The input:
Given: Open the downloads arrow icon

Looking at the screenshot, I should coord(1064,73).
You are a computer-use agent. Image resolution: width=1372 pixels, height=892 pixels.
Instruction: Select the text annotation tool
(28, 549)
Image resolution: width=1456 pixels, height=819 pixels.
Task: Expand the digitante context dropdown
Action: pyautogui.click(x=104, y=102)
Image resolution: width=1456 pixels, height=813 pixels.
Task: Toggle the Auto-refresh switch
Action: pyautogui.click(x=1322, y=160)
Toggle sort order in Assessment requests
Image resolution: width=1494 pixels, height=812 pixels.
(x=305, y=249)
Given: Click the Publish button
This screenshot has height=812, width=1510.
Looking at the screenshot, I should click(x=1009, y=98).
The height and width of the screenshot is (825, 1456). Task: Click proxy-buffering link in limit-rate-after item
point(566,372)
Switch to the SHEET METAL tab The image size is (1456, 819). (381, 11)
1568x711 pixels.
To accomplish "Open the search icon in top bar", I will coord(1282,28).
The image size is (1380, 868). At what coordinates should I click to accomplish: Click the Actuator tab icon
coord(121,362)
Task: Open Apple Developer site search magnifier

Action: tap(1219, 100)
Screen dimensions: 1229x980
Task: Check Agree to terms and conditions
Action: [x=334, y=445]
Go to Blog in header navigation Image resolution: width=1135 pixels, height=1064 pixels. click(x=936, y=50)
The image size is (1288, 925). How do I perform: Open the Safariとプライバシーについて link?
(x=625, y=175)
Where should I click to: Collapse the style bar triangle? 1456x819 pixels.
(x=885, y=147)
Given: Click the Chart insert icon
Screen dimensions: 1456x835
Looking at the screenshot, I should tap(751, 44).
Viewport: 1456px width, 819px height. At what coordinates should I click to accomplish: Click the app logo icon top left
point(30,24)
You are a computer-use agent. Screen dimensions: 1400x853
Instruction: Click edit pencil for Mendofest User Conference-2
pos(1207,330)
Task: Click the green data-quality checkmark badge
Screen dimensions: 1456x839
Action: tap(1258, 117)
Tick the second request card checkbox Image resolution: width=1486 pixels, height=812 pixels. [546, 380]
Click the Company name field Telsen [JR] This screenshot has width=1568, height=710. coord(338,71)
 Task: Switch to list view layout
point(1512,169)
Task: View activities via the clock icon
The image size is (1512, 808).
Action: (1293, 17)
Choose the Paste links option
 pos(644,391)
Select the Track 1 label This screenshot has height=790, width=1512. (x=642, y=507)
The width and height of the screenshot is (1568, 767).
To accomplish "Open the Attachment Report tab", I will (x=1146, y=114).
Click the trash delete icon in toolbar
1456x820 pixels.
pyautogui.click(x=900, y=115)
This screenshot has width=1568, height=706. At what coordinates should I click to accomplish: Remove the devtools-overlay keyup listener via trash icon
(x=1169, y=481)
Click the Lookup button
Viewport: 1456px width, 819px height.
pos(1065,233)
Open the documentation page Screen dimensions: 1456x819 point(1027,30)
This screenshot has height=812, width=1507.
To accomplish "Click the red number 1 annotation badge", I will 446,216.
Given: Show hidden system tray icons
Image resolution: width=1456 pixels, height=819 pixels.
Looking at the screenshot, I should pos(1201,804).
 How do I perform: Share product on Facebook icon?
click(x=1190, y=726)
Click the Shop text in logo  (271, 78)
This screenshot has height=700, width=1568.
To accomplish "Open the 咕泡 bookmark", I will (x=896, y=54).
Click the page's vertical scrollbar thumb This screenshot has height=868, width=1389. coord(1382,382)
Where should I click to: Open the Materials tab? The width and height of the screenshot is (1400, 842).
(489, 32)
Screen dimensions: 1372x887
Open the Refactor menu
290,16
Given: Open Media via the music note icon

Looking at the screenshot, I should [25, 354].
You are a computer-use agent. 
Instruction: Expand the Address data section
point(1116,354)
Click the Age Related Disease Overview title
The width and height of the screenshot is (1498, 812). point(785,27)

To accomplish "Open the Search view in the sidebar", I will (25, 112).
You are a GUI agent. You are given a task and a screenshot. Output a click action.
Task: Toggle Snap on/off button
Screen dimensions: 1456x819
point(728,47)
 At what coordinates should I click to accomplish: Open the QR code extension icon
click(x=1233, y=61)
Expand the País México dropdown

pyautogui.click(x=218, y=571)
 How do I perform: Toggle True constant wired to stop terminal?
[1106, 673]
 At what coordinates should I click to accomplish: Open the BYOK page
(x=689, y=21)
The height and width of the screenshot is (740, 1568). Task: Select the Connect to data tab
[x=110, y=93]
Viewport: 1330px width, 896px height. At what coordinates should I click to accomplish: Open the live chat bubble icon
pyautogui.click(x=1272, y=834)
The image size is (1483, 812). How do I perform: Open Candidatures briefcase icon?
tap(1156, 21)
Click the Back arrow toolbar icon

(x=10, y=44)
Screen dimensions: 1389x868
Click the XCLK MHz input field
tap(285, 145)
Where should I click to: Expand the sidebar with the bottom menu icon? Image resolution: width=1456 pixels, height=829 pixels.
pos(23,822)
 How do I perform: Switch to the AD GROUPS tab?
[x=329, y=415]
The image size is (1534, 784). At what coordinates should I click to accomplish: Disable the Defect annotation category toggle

Problem details: Could you reproduce every record above exactly as it stands?

Exercise output:
Given: Open the downloads arrow icon

Looking at the screenshot, I should coord(1064,73).
You are a computer-use agent. Image resolution: width=1372 pixels, height=892 pixels.
Instruction: Select the text annotation tool
(28, 549)
Image resolution: width=1456 pixels, height=819 pixels.
Task: Expand the digitante context dropdown
Action: pyautogui.click(x=104, y=102)
Image resolution: width=1456 pixels, height=813 pixels.
Task: Toggle the Auto-refresh switch
Action: pyautogui.click(x=1322, y=160)
Toggle sort order in Assessment requests
Image resolution: width=1494 pixels, height=812 pixels.
(x=305, y=249)
Given: Click the Publish button
This screenshot has height=812, width=1510.
Looking at the screenshot, I should click(x=1009, y=98).
The height and width of the screenshot is (825, 1456). Task: Click proxy-buffering link in limit-rate-after item
point(566,372)
Switch to the SHEET METAL tab The image size is (1456, 819). (381, 11)
1568x711 pixels.
To accomplish "Open the search icon in top bar", I will coord(1282,28).
The image size is (1380, 868). At what coordinates should I click to accomplish: Click the Actuator tab icon
coord(121,362)
Task: Open Apple Developer site search magnifier

Action: tap(1219, 100)
Screen dimensions: 1229x980
Task: Check Agree to terms and conditions
Action: [x=334, y=445]
Go to Blog in header navigation Image resolution: width=1135 pixels, height=1064 pixels. click(x=936, y=50)
The image size is (1288, 925). How do I perform: Open the Safariとプライバシーについて link?
(x=625, y=175)
Where should I click to: Collapse the style bar triangle? 1456x819 pixels.
(x=885, y=147)
Given: Click the Chart insert icon
Screen dimensions: 1456x835
Looking at the screenshot, I should tap(751, 44).
Viewport: 1456px width, 819px height. At what coordinates should I click to accomplish: Click the app logo icon top left
point(30,24)
You are a computer-use agent. Screen dimensions: 1400x853
Instruction: Click edit pencil for Mendofest User Conference-2
pos(1207,330)
Task: Click the green data-quality checkmark badge
Screen dimensions: 1456x839
Action: tap(1258, 117)
Tick the second request card checkbox Image resolution: width=1486 pixels, height=812 pixels. [546, 380]
Click the Company name field Telsen [JR] This screenshot has width=1568, height=710. coord(338,71)
 Task: Switch to list view layout
point(1512,169)
Task: View activities via the clock icon
The image size is (1512, 808).
Action: (1293, 17)
Choose the Paste links option
 pos(644,391)
Select the Track 1 label This screenshot has height=790, width=1512. (x=642, y=507)
The width and height of the screenshot is (1568, 767).
To accomplish "Open the Attachment Report tab", I will (x=1146, y=114).
Click the trash delete icon in toolbar
1456x820 pixels.
pyautogui.click(x=900, y=115)
This screenshot has width=1568, height=706. At what coordinates should I click to accomplish: Remove the devtools-overlay keyup listener via trash icon
(x=1169, y=481)
Click the Lookup button
Viewport: 1456px width, 819px height.
pos(1065,233)
Open the documentation page Screen dimensions: 1456x819 point(1027,30)
This screenshot has height=812, width=1507.
To accomplish "Click the red number 1 annotation badge", I will 446,216.
Given: Show hidden system tray icons
Image resolution: width=1456 pixels, height=819 pixels.
Looking at the screenshot, I should pos(1201,804).
 How do I perform: Share product on Facebook icon?
click(x=1190, y=726)
Click the Shop text in logo  (271, 78)
This screenshot has height=700, width=1568.
To accomplish "Open the 咕泡 bookmark", I will (x=896, y=54).
Click the page's vertical scrollbar thumb This screenshot has height=868, width=1389. coord(1382,382)
Where should I click to: Open the Materials tab? The width and height of the screenshot is (1400, 842).
(489, 32)
Screen dimensions: 1372x887
Open the Refactor menu
290,16
Given: Open Media via the music note icon

Looking at the screenshot, I should [25, 354].
You are a computer-use agent. 
Instruction: Expand the Address data section
point(1116,354)
Click the Age Related Disease Overview title
The width and height of the screenshot is (1498, 812). point(785,27)

To accomplish "Open the Search view in the sidebar", I will (25, 112).
You are a GUI agent. You are given a task and a screenshot. Output a click action.
Task: Toggle Snap on/off button
Screen dimensions: 1456x819
point(728,47)
 At what coordinates should I click to accomplish: Open the QR code extension icon
click(x=1233, y=61)
Expand the País México dropdown

pyautogui.click(x=218, y=571)
 How do I perform: Toggle True constant wired to stop terminal?
[1106, 673]
 At what coordinates should I click to accomplish: Open the BYOK page
(x=689, y=21)
The height and width of the screenshot is (740, 1568). Task: Select the Connect to data tab
[x=110, y=93]
Viewport: 1330px width, 896px height. At what coordinates should I click to accomplish: Open the live chat bubble icon
pyautogui.click(x=1272, y=834)
The image size is (1483, 812). How do I perform: Open Candidatures briefcase icon?
tap(1156, 21)
Click the Back arrow toolbar icon

(x=10, y=44)
Screen dimensions: 1389x868
Click the XCLK MHz input field
tap(285, 145)
Where should I click to: Expand the sidebar with the bottom menu icon? Image resolution: width=1456 pixels, height=829 pixels.
pos(23,822)
 How do I perform: Switch to the AD GROUPS tab?
[x=329, y=415]
The image size is (1534, 784). At what coordinates should I click to accomplish: Disable the Defect annotation category toggle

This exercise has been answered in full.